▶ **PROBLEM STATEMENT**: Since pictures are not part of the copy, please output only the lines from the one with "Click the File name text field" through the end of the data below, exactly as written.

[Collection entries]
------------------------------------------------------------------------

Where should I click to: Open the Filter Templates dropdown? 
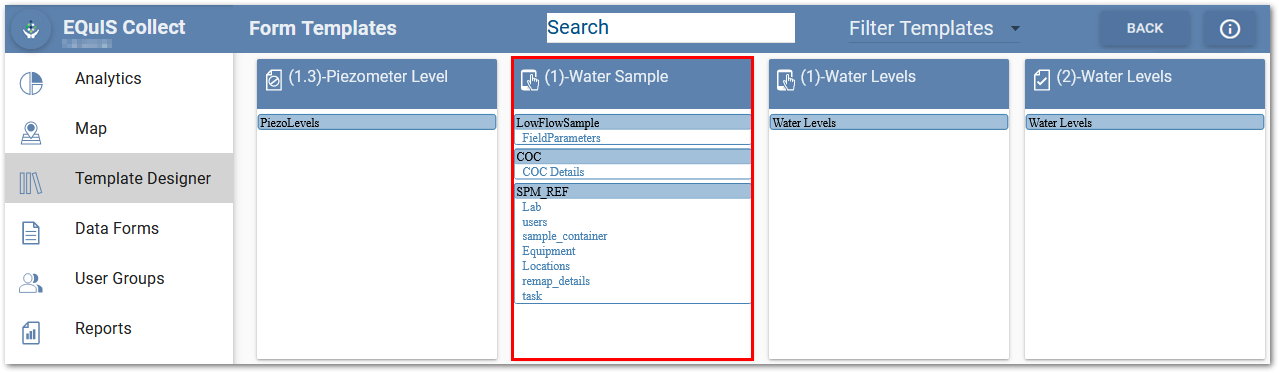(x=934, y=29)
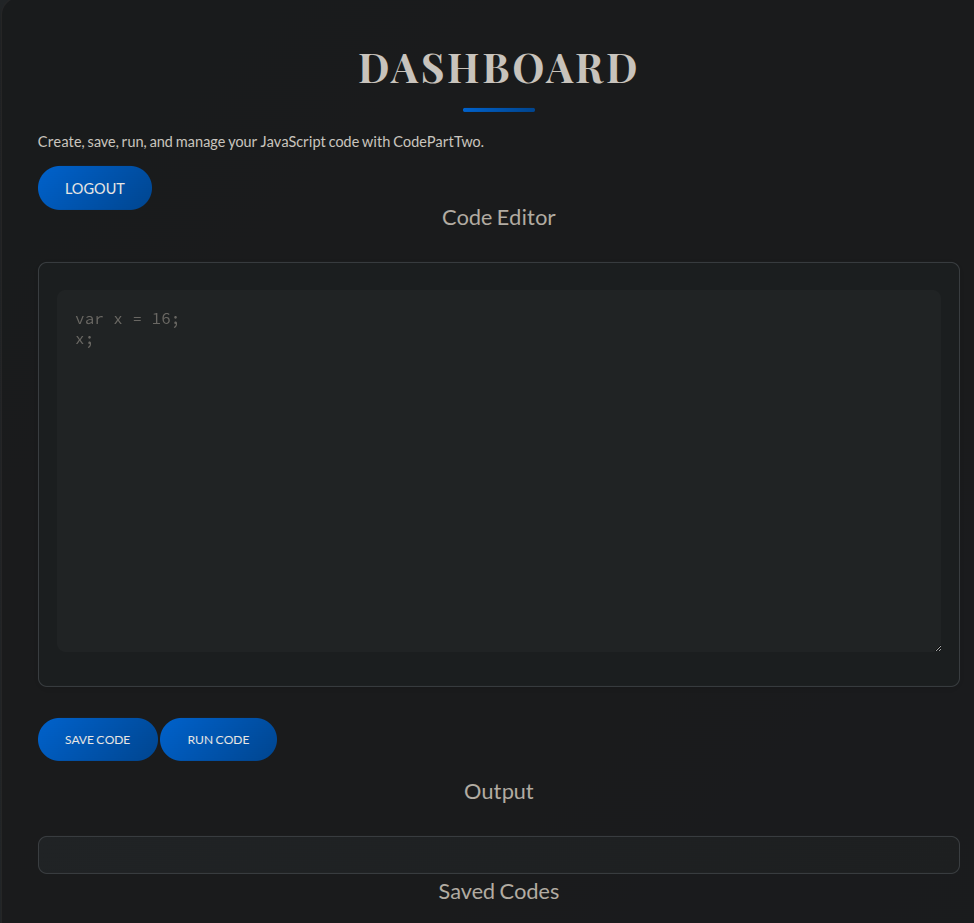Click the LOGOUT button

94,188
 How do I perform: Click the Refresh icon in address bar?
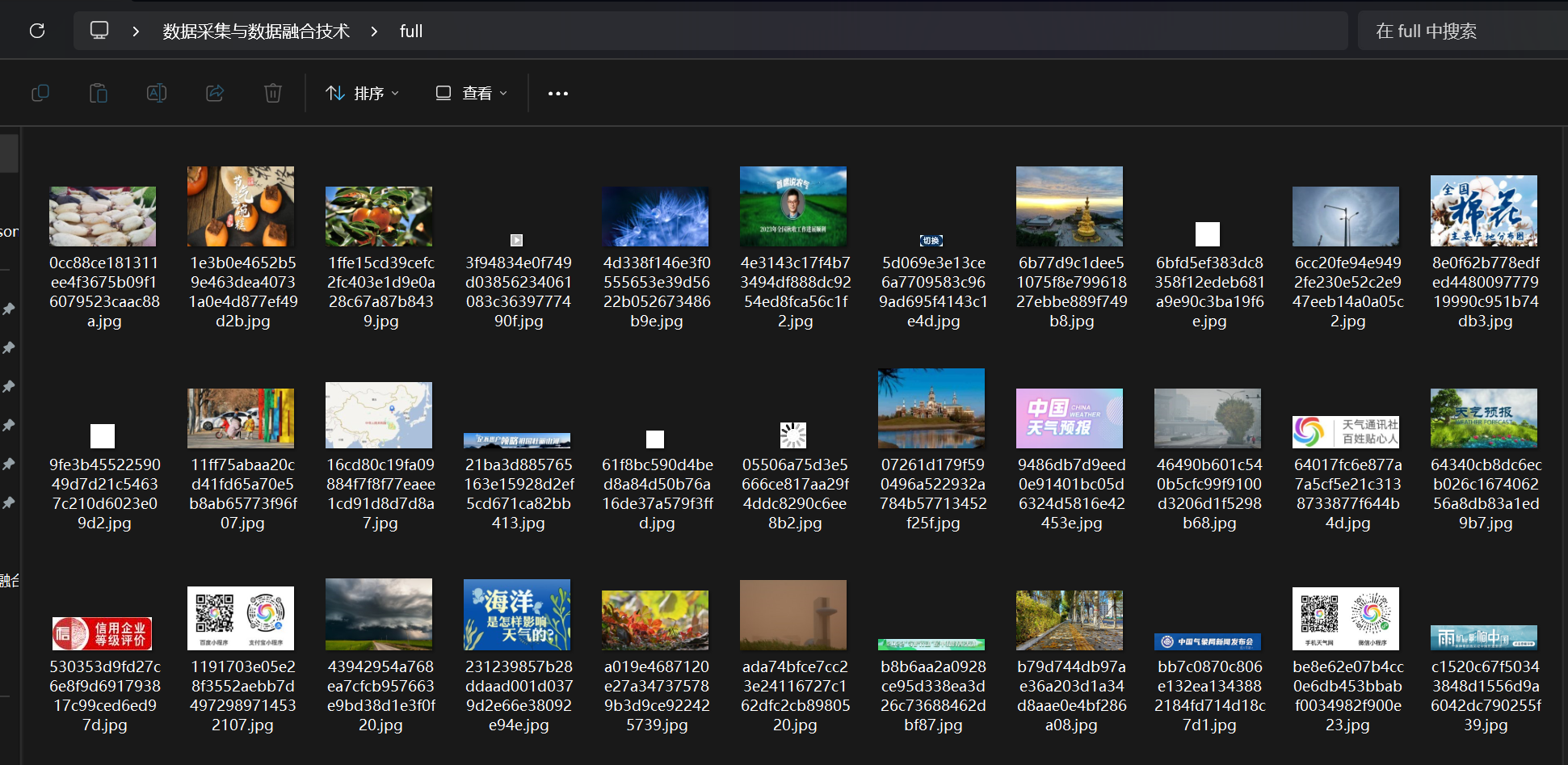pyautogui.click(x=37, y=31)
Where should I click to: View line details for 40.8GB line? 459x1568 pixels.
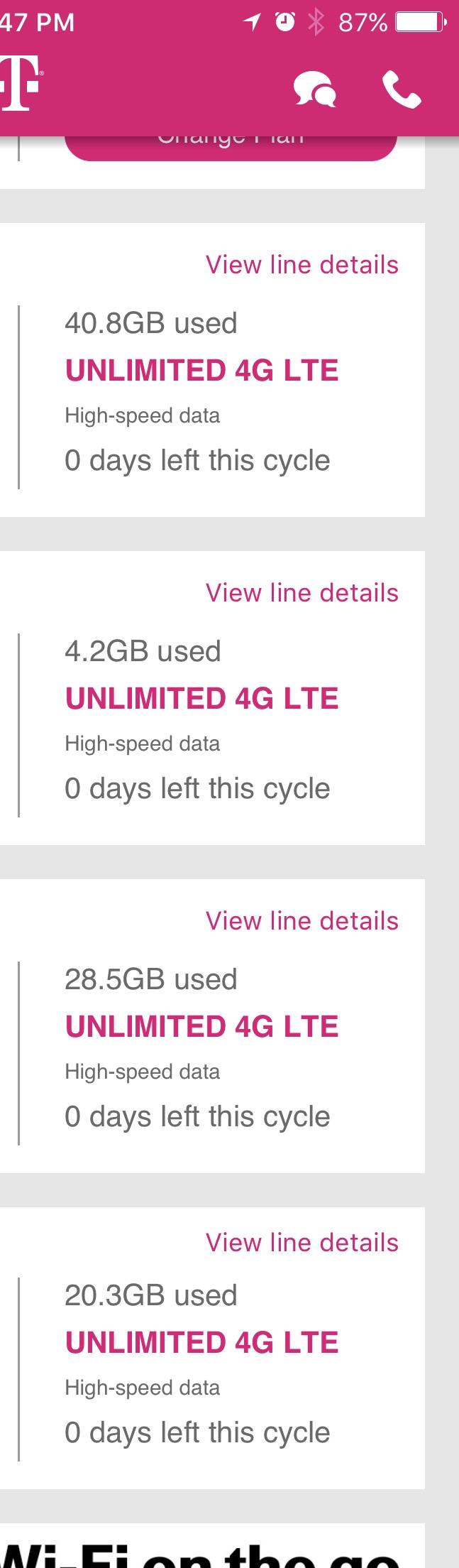coord(302,265)
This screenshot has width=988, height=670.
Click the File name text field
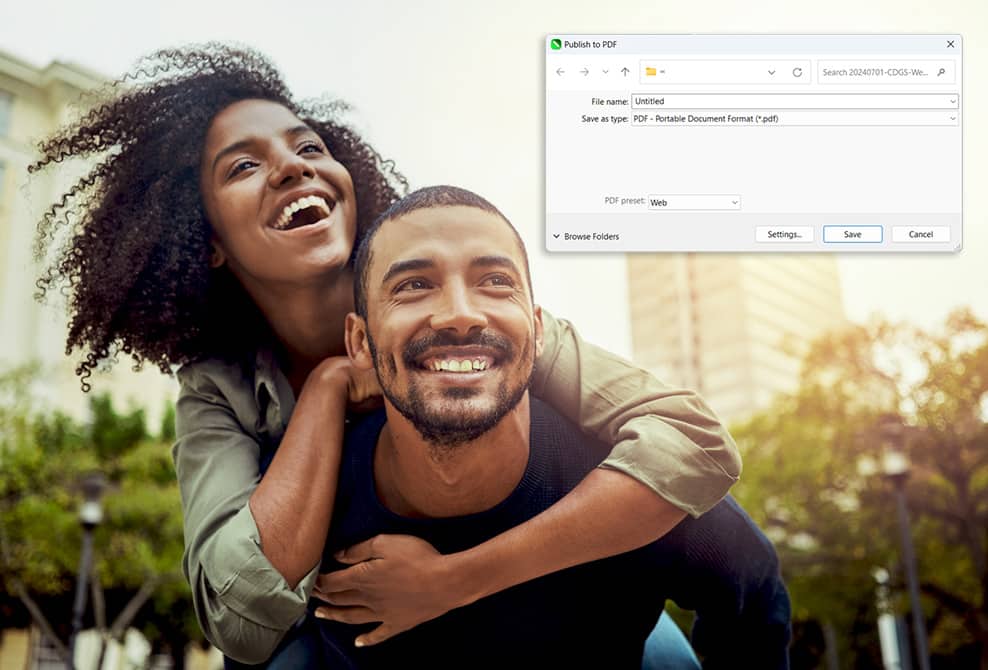[x=790, y=101]
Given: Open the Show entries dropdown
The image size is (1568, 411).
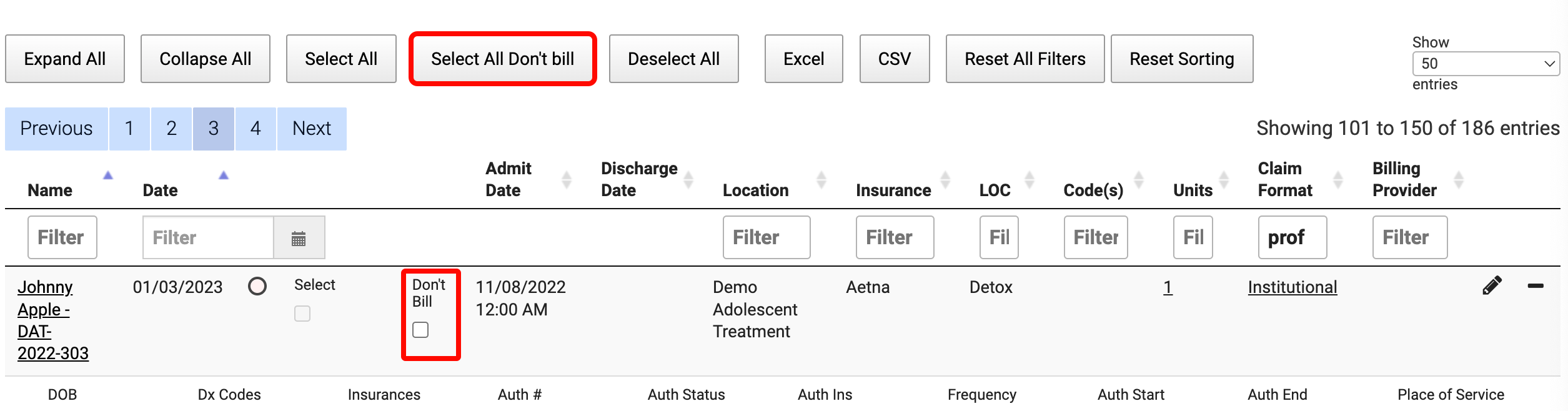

------------------------------------------------------------------------

▶ **FINISHED TASK**:
Click the File name text field
[x=790, y=101]
Given: Open the Show entries dropdown
The image size is (1568, 411).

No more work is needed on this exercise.